(Your tasks)
1. From the xorq example code below, list every name brought in by a "from ... import" statement.
2. Please continue the xorq example code below, picking up right after its final statement.

--- begin Source text ---

CachedNode[r6, strategy=modification_time, parquet=True, source=let-126580202190208]
  _c9160aa7a9f22006e1547fa8f80d1b91(title) binary

Complete Example Code

Code
import xorq as xo
import xorq.expr.datatypes as dt

from sklearn.feature_extraction.text import TfidfVectorizer
from sklearn.metrics import mean_absolute_error
from xorq.caching import ParquetStorage
from xorq.common.utils.defer_utils import deferred_read_parquet
from xorq.common.utils.import_utils import import_python
from xorq.expr.ml import (
    deferred_fit_transform_series_sklearn,
    train_test_splits,
)

# Import the helper modules we used in Part 1
m = import_python(xo.options.pins.get_path("hackernews_lib"))

--- end Source text ---
--- begin Supplied data ---

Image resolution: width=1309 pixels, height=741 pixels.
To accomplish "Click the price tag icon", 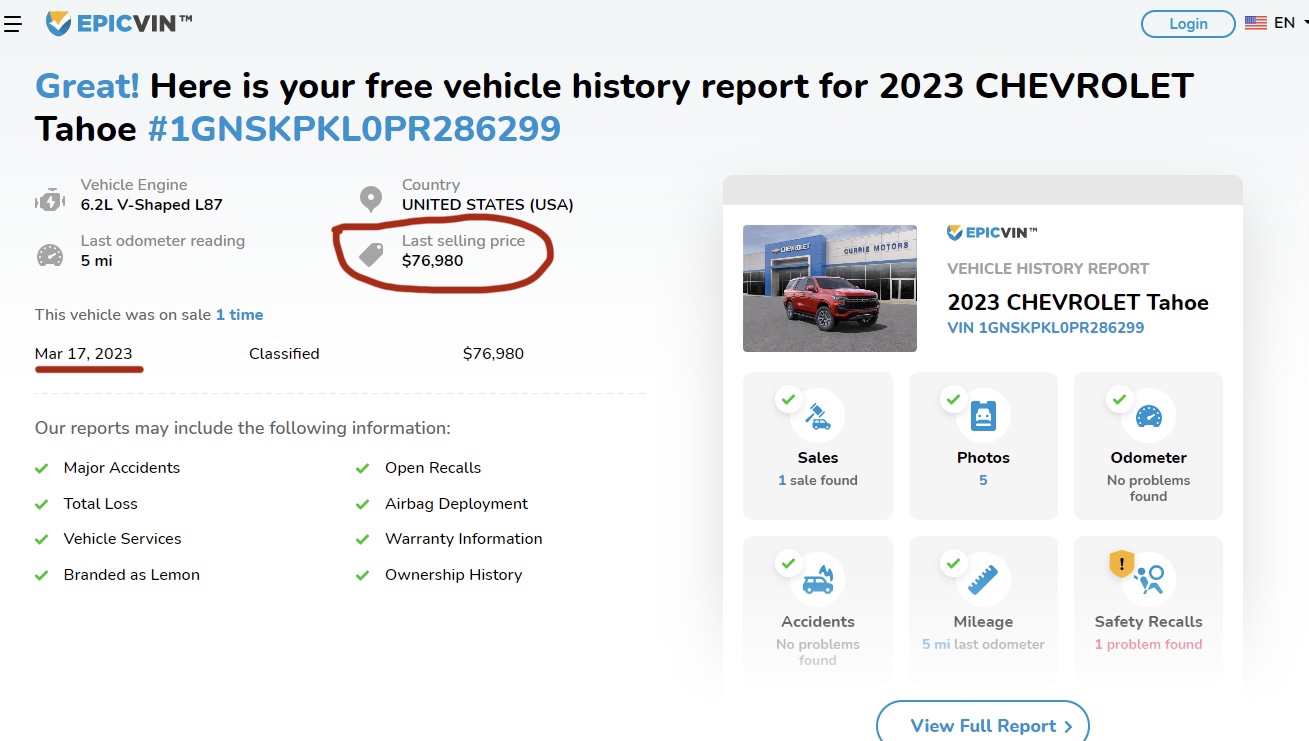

--- end Supplied data ---

(Answer list)
1. TfidfVectorizer, mean_absolute_error, ParquetStorage, deferred_read_parquet, import_python, deferred_fit_transform_series_sklearn, train_test_splits

2.
o = import_python(xo.options.pins.get_path("openai_lib"))
transform_col = "title"
transformed_col = f"{transform_col}_transformed"

# Create a deferred TF-IDF transformer
deferred_fit_transform_tfidf = deferred_fit_transform_series_sklearn(
    col=transform_col,
    cls=TfidfVectorizer,
    return_type=dt.Array(dt.float64),
)
con = xo.connect()
storage = ParquetStorage(source=con)

# Define the input dataset name
name = "hn-fetcher-input-large"

# Load the data
raw_expr = (
    deferred_read_parquet(
        con,
        xo.options.pins.get_path(name),
        name,
    )
    .pipe(m.do_hackernews_fetcher_udxf)
)

# Process the data as we did in Part 1
processed_expr = (
    raw_expr
    .filter(xo._.text.notnull())
    .pipe(o.do_hackernews_sentiment_udxf, con=con)
    .cache(storage=ParquetStorage(con))
    .filter(~xo._.sentiment.contains("ERROR"))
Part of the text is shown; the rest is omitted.